The results lead to loads of wasted time, wasted energy and people not working out.
Barry Prost
Yeah, absolutely. Well, look, we’d be advocates of companies working with one recruitment partner, for sure. But I think, from what you’re saying is you want to put the candidate in an environment to allow him or her perform at his or her best?
Adam Coleman Absolutely, yeah. When you say perform, I don’t even like the term. Perform means they’re on a stage & you’ve automatically put it back to where it was before. You don’t want a person to perform at an interview, you want them to tell you their story. You want to find out what they did, why they did it and what the result were. And you want specific examples and specific data. Not that I’ve always done this or I’ve always done that. And what you would have known, probably in the last 20 years, which has been around for a long time, is behavioural interviewing.
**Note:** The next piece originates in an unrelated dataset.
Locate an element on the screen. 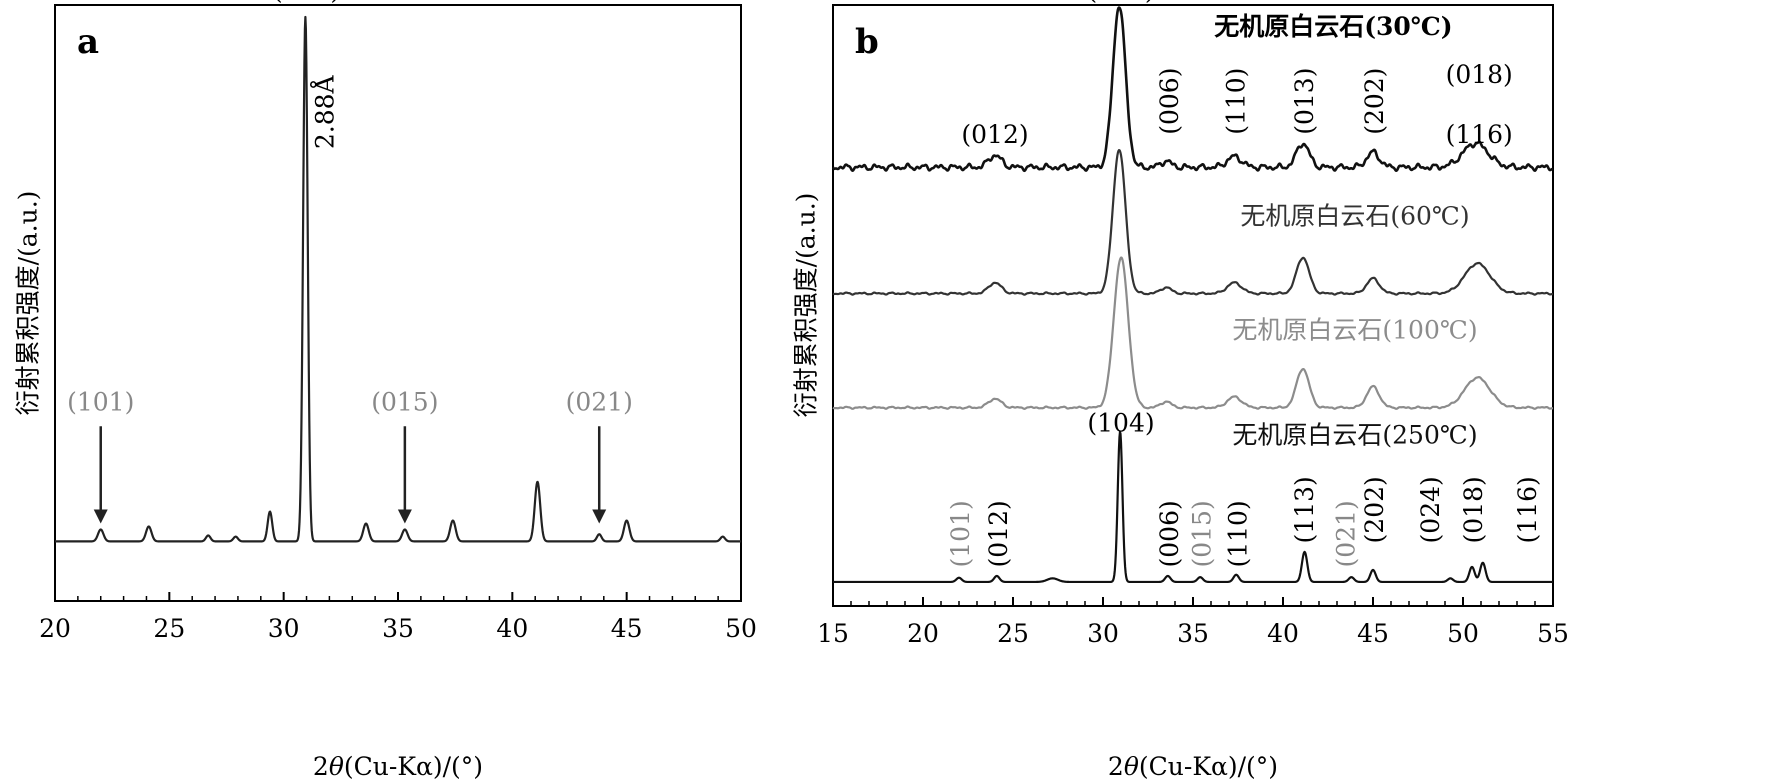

It’s where you’re asking people against a set criteria behaviours, and the questions that you’re asking them are very relevant.
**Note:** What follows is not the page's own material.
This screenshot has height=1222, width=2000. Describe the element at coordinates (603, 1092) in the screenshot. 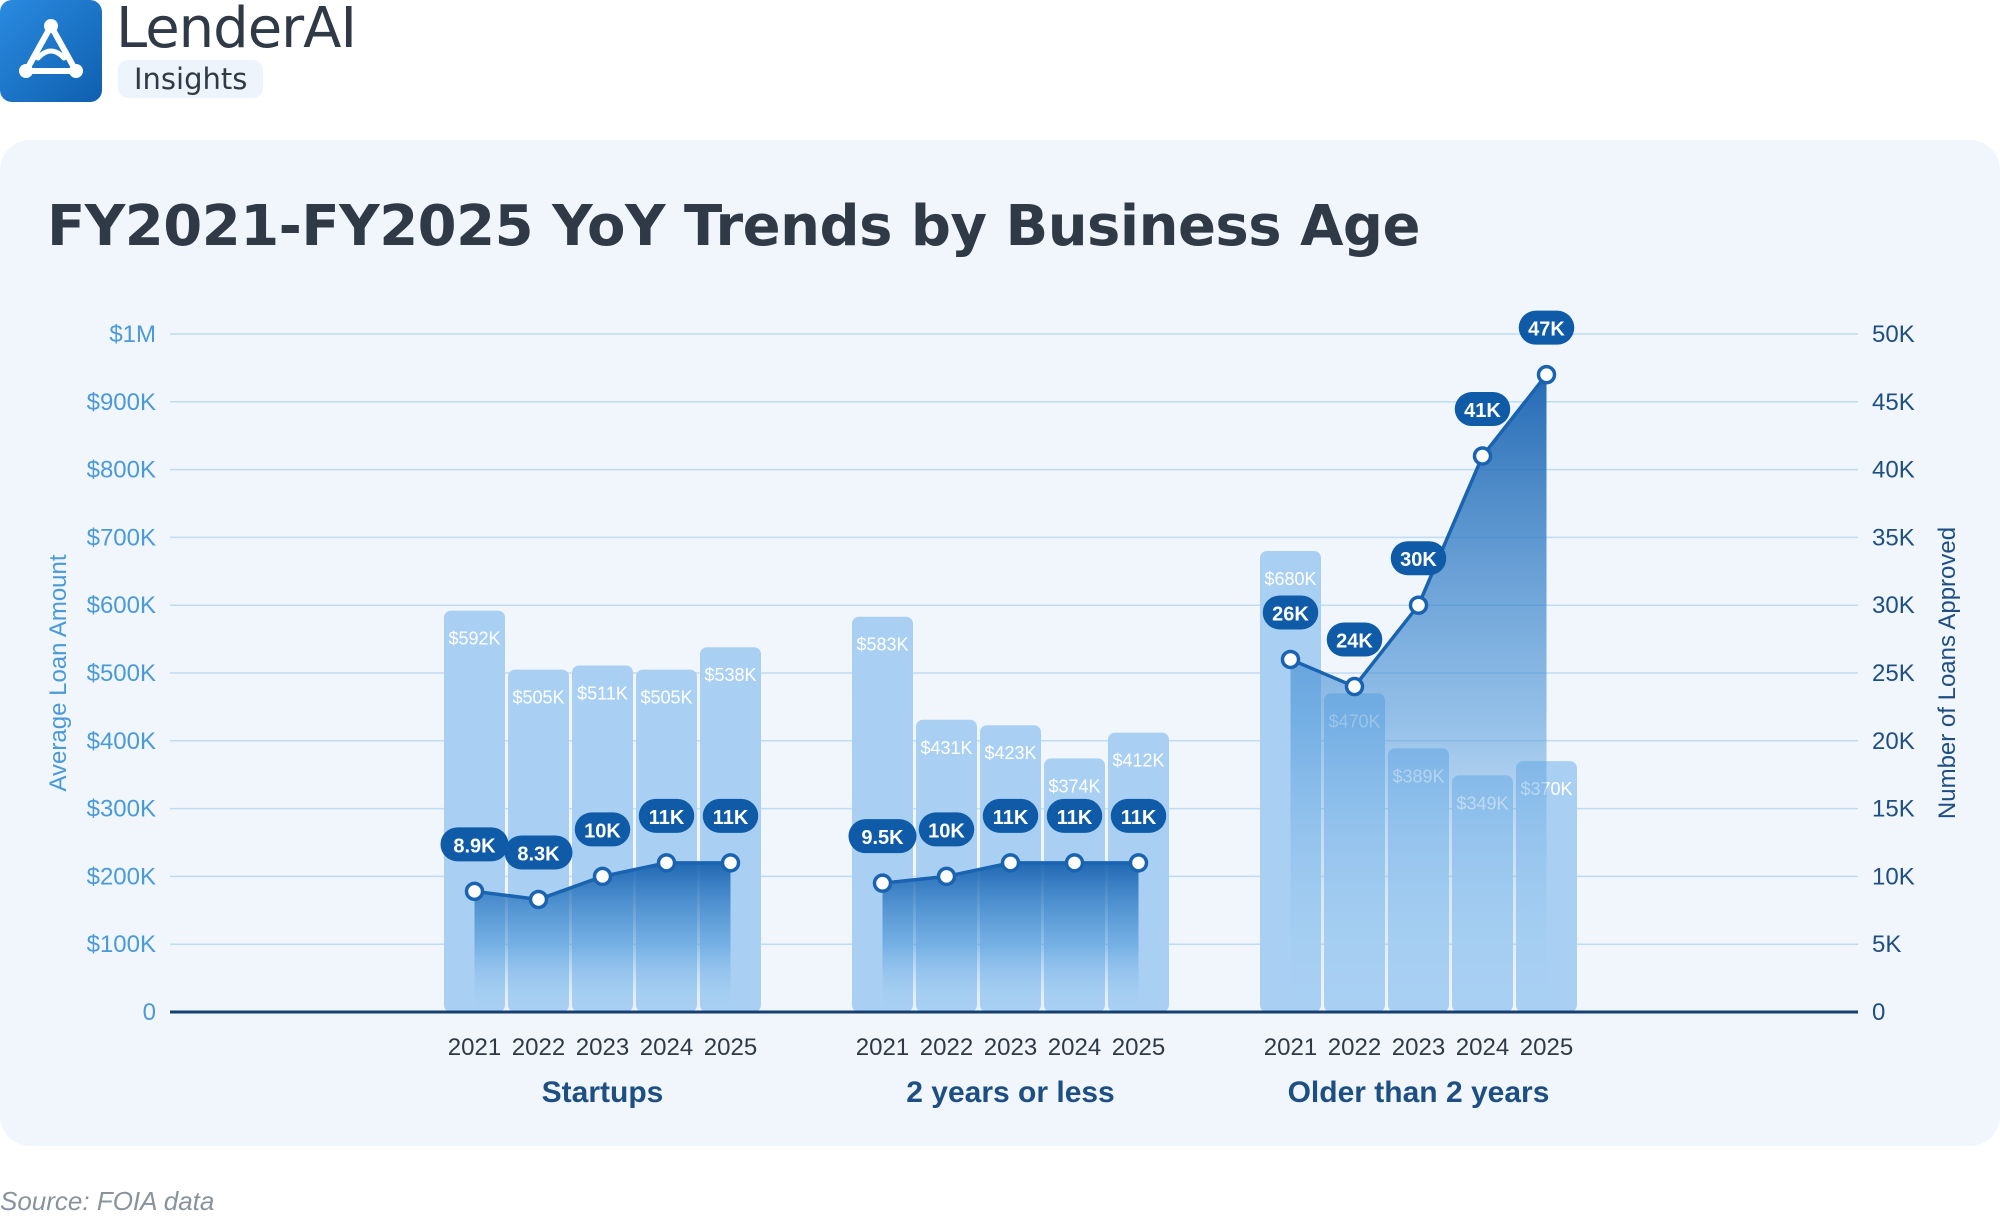

I see `group-label: Startups` at that location.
The best examples you can get from the candidate are the ones that are most recent, the ones that are most like the target job and the one that holds the most impact.
Barry Prost
Okay?
Adam Coleman So all you’re looking for is what they did. So when you can assess that, you can assess that against the principle or behaviour in that business and then you can score that data. And the most important part of that at the end is a thing called motivational fish. Are they motivated to work for you, to work for your company, to work the style of company you are, the type of culture you are for the amount of money that you’re offering and for the total package that you’re offering. And the location, or with remote working location isn’t that important anymore. But I think the employer needs to know what location it is because for tax purposes, et cetera, et cetera. So it’s more them telling their story of how they’ve got to where they are and where they want to go and what they’ve done to get there.
Barry Prost
I mean, that’s really good advice and I’m conscious of time, Adam, so I’d love to just finish off with one question, which is just around looking a little bit to the future.
Looking at what you in HR Locker or what you think your clients will be doing differently when it comes to recruitment.
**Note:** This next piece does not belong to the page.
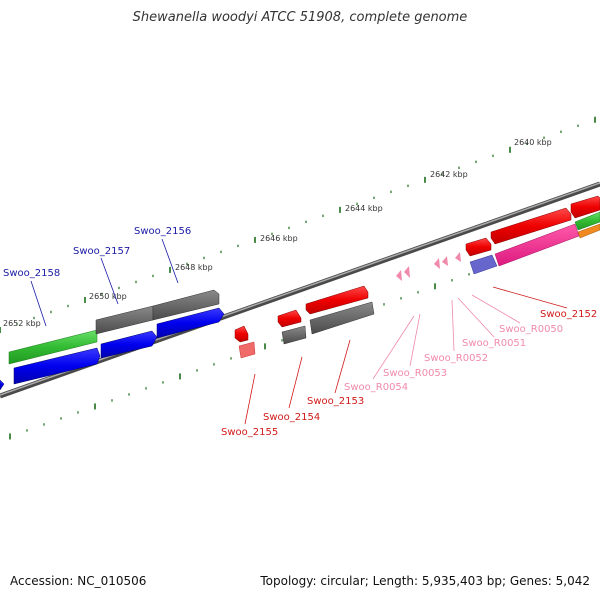  I want to click on scale-label: 2646 kbp, so click(279, 238).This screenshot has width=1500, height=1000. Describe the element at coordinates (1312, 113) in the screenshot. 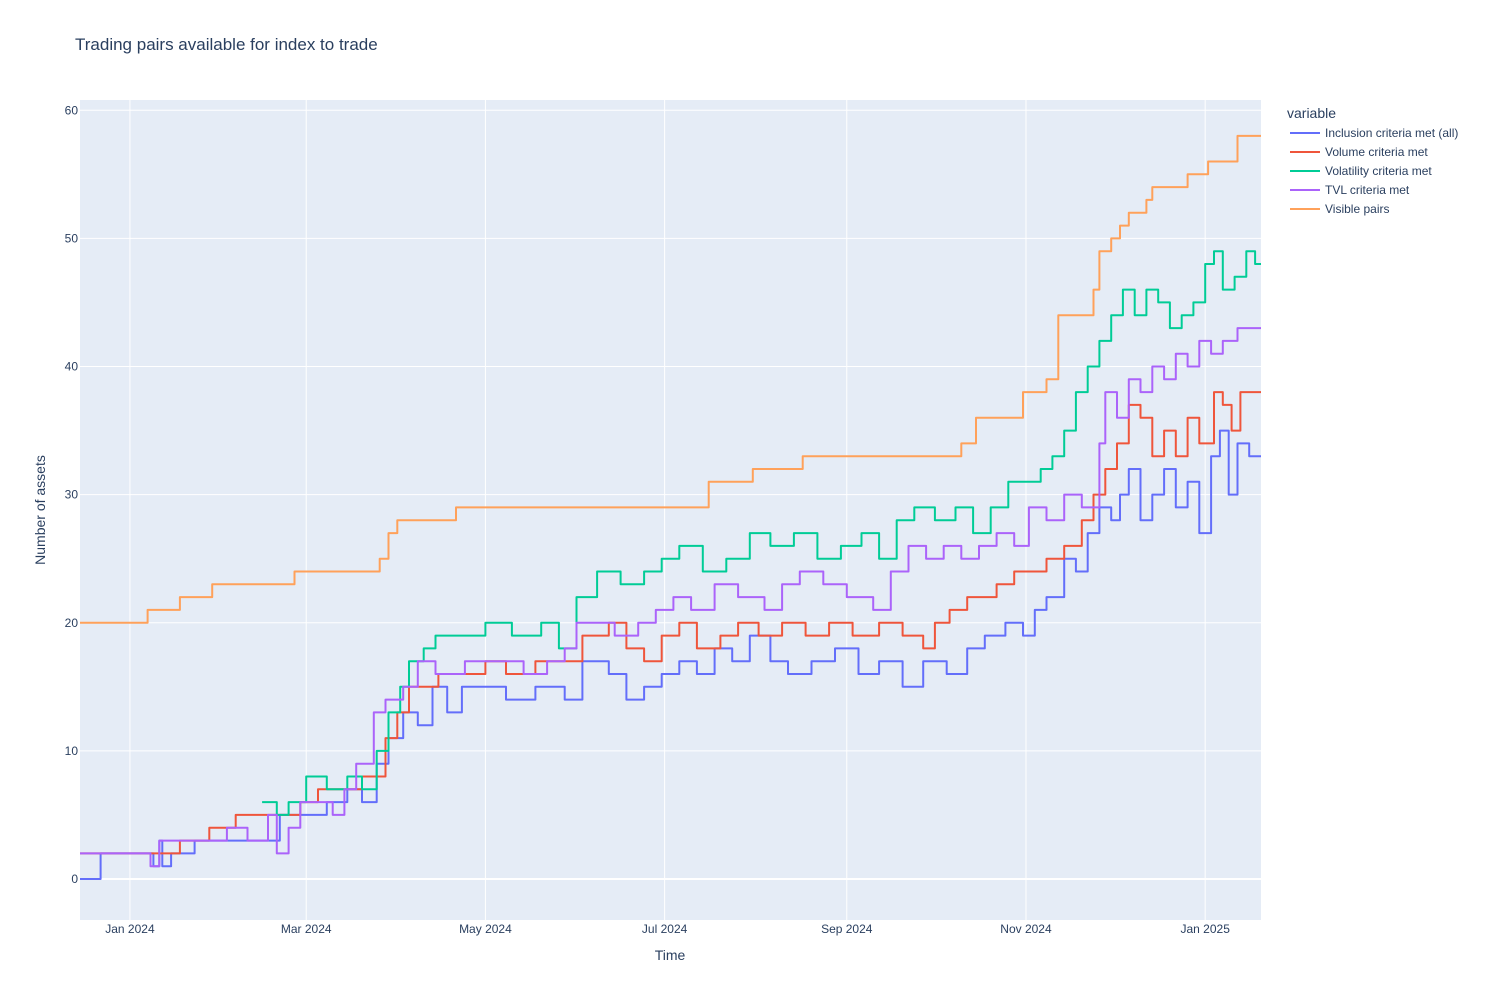

I see `legend-title: variable` at that location.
Adam Coleman I think a lot of clients have a lot of work to do in regards to bringing their recruitment up to normal practises before you start talking about AI and all that sort of stuff, which I know is where you want me to go to. And I think with the likes of ChatGPT and AI, etc, I think it’s very, very important if you talk about large volumes of recruitment, but if you’re talking about specific executive search and stuff like that, I don’t think it’s going to take away from the really good recruiters and the really good exec search people because artificial intelligence can’t tell the future. It’s exactly the same as behavioural interviewing. It’s looking at past performance, predicts future behaviour. It’s not looking at what future behaviour is, not as of yet. And if somebody has a piece of software that can do that, please send it to me at Adam Coleman at adam@hrlocker.com. And I’d love to have a conversation.
Barry Prost
Adam, that’s a great note to finish on. Thanks again for your time.
Adam Coleman, CEO and Co-Founder of HR Locker.